New DB title:  chr2L.fna
Sequence type: Nucleotide
Keep MBits: T
Maximum file size: 1000000000B
Adding sequences from FASTA; added 1 sequences in 0.453587 seconds.

Repeat the above process for each of the remaining .fna files.

makeblastdb -in chr2R.fna -dbtype nucl -parse_seqids -out chr2R
makeblastdb -in chr3L.fna -dbtype nucl -parse_seqids -out chr3L 
makeblastdb -in chr3R.fna -dbtype nucl -parse_seqids -out chr3R 
makeblastdb -in chr4.fna -dbtype nucl -parse_seqids -out chr4 
makeblastdb -in chrX.fna -dbtype nucl -parse_seqids -out chrX 
makeblastdb -in chrX.unlocalized.scaf.fna -dbtype nucl -parse_seqids -out chrX.unlocalized.scaf 
makeblastdb -in chrY.fna -dbtype nucl -parse_seqids -out chrY
makeblastdb -in chrY.unlocalized.scaf.fna -dbtype nucl -parse_seqids -out chrY.unlocalized.scaf
makeblastdb -in unplaced.scaf.fna -dbtype nucl -parse_seqids -out unplaced.scaf
makeblastdb -in chrMT.fna -dbtype nucl -parse_seqids -out chrMT 

3.3 Combining the Databases

We then need to search the Mystery sequence (query) against the target sequence files (subjects). To make this a more efficient process, we can combine the 11 databases into one:

blastdb_aliastool -dblist " chr2R chr2L chr3L chr3R chr4 chrX chrY chrMT chrX.unlocalized.scaf chrY.unlocalized.scaf unplaced.scaf " -dbtype nucl \
  -out drosophila_genome -title "Drosophila Genome" 

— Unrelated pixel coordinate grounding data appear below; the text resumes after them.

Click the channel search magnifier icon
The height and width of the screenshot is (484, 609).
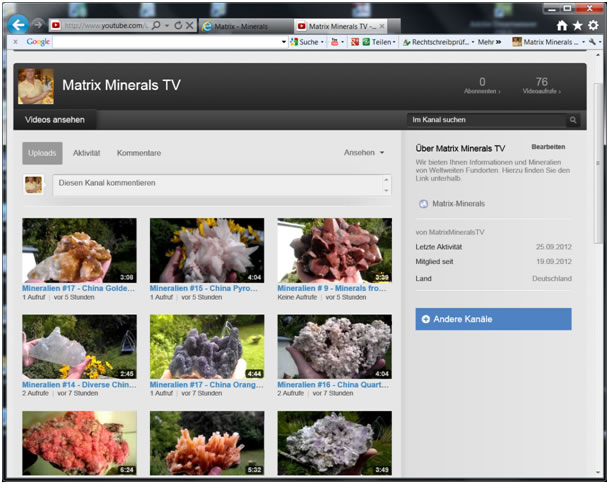(573, 120)
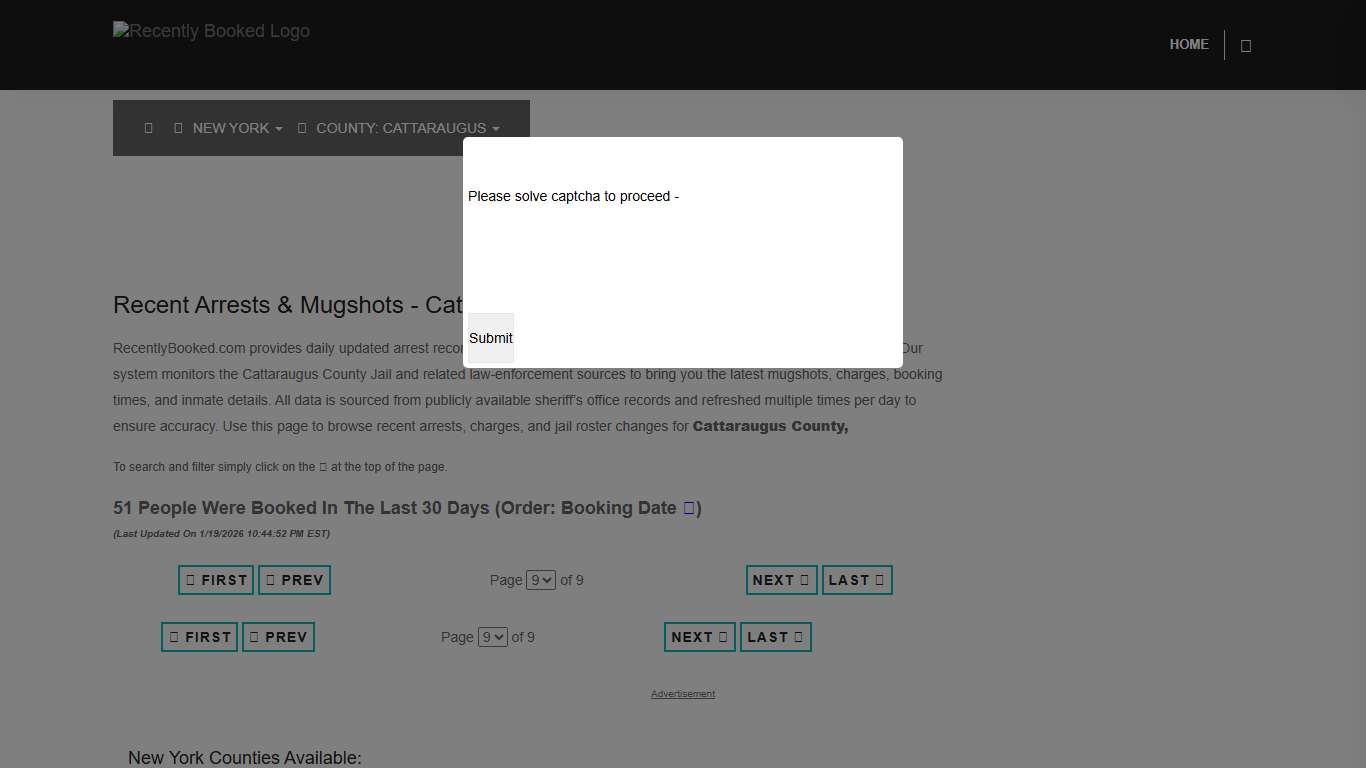
Task: Open the COUNTY: CATTARAUGUS dropdown
Action: tap(399, 128)
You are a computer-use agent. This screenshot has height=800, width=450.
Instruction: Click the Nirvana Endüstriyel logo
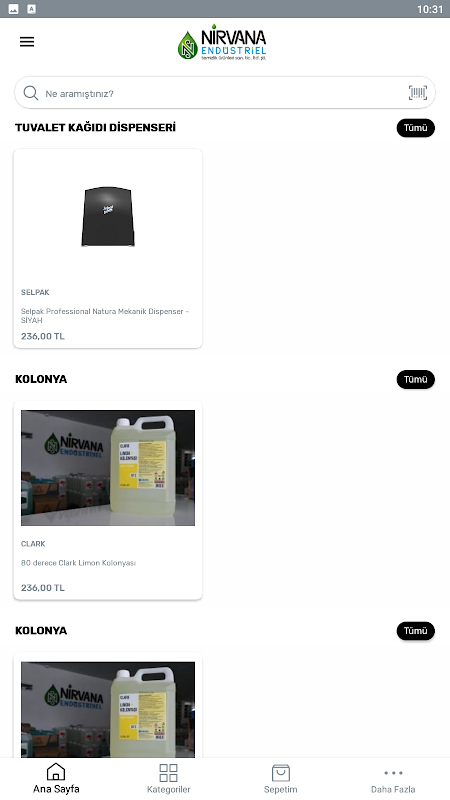click(x=222, y=42)
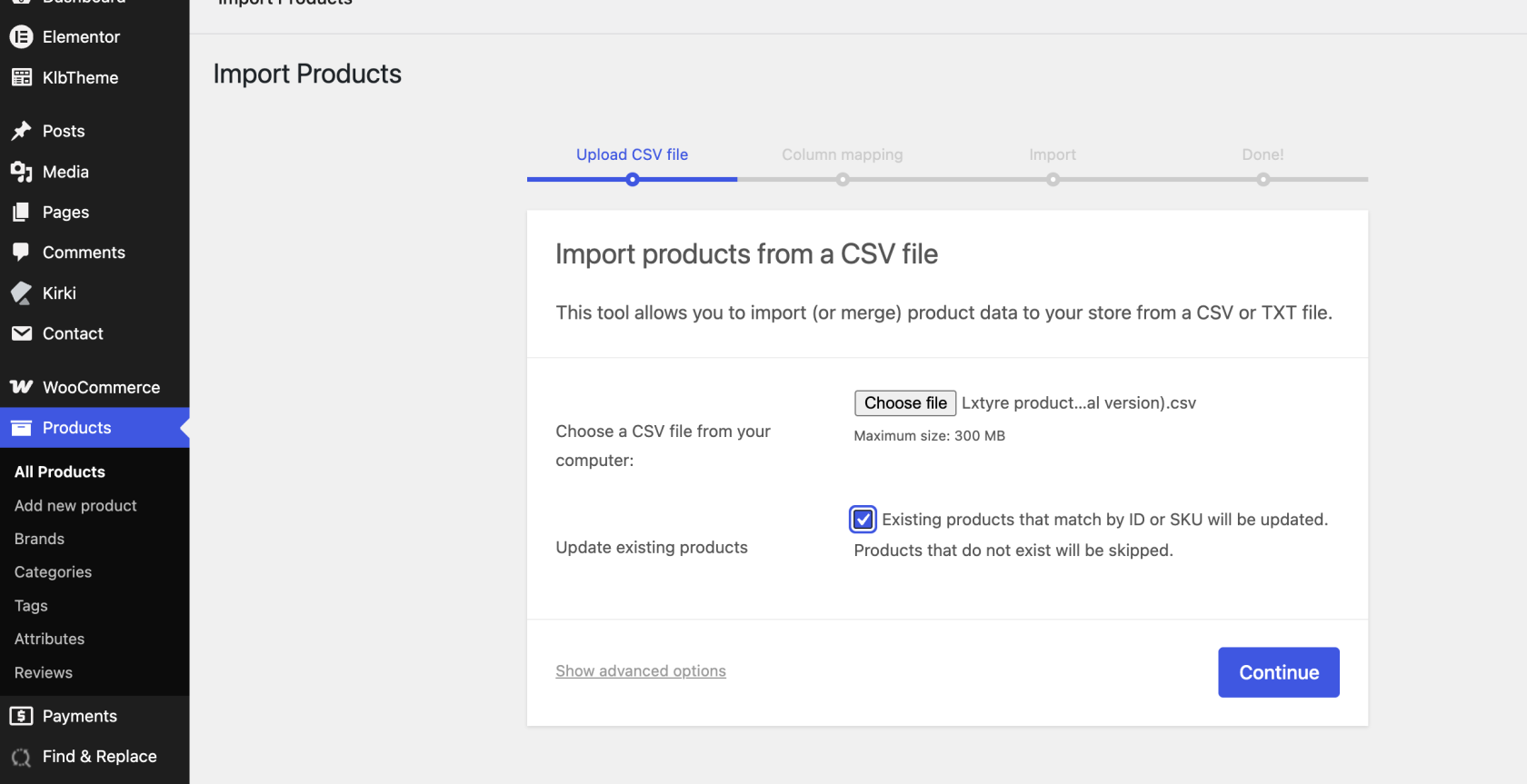The image size is (1527, 784).
Task: Click the Pages icon in sidebar
Action: click(21, 212)
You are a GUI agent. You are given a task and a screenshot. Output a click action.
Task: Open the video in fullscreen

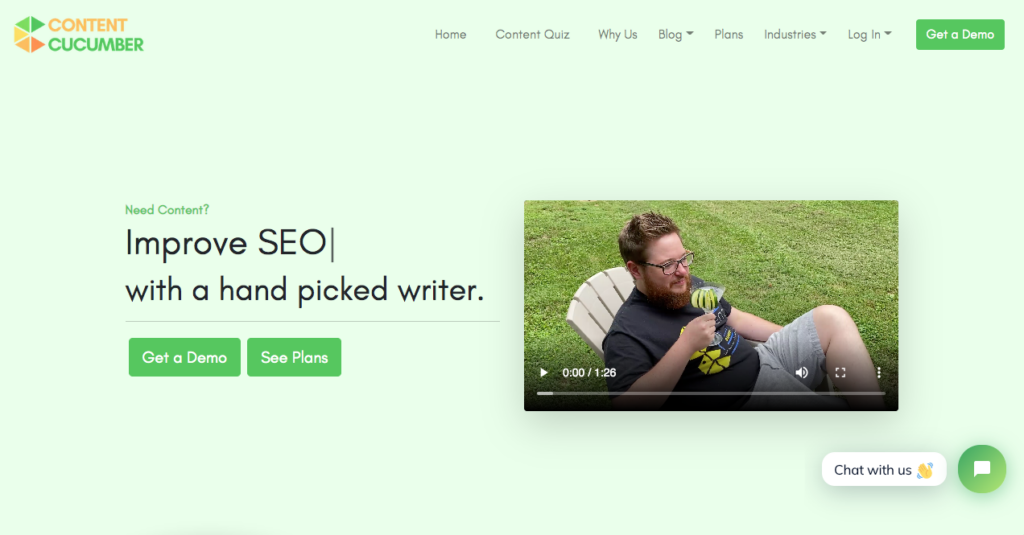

blastdb_aliastool - Creates database alias to tie several databases together
-dblist - The list of databases to string together
-dbtype - Specifies the type of database
-out - Specifies the database name

Output:

Created nucleotide BLAST (alias) database drosophila_genome with 11 sequences

3.4 Searching the Mystery Sequence Against Databases

We can now search for our Mystery sequence against the databases. We can BLAST search the query sequence (Mystery sequence) against the database files individually, to see which chromosome the query sequence matches, or we can search it against the large combined database for efficiency.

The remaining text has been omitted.